[Stored items]

■ ■ ■ ■ ■

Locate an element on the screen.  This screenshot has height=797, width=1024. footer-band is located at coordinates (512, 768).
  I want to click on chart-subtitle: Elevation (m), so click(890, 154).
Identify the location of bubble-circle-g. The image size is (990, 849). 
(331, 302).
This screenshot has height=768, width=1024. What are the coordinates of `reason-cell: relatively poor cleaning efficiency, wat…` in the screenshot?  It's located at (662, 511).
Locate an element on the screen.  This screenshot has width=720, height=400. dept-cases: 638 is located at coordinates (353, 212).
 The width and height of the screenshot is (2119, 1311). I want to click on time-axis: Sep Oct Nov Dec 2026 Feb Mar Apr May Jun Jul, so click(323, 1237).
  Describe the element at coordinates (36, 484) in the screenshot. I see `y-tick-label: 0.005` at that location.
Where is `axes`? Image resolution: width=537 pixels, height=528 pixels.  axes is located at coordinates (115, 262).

■ ■ ■ ■ ■

_Description of the task_
Write out every one of the entries above word for word, with nothing changed.

_Response_
Locate an element on the screen.  This screenshot has height=797, width=1024. footer-band is located at coordinates (512, 768).
  I want to click on chart-subtitle: Elevation (m), so click(890, 154).
Identify the location of bubble-circle-g. The image size is (990, 849). 
(331, 302).
This screenshot has height=768, width=1024. What are the coordinates of `reason-cell: relatively poor cleaning efficiency, wat…` in the screenshot?  It's located at (662, 511).
Locate an element on the screen.  This screenshot has width=720, height=400. dept-cases: 638 is located at coordinates (353, 212).
 The width and height of the screenshot is (2119, 1311). I want to click on time-axis: Sep Oct Nov Dec 2026 Feb Mar Apr May Jun Jul, so click(323, 1237).
  Describe the element at coordinates (36, 484) in the screenshot. I see `y-tick-label: 0.005` at that location.
Where is `axes`? Image resolution: width=537 pixels, height=528 pixels.  axes is located at coordinates (115, 262).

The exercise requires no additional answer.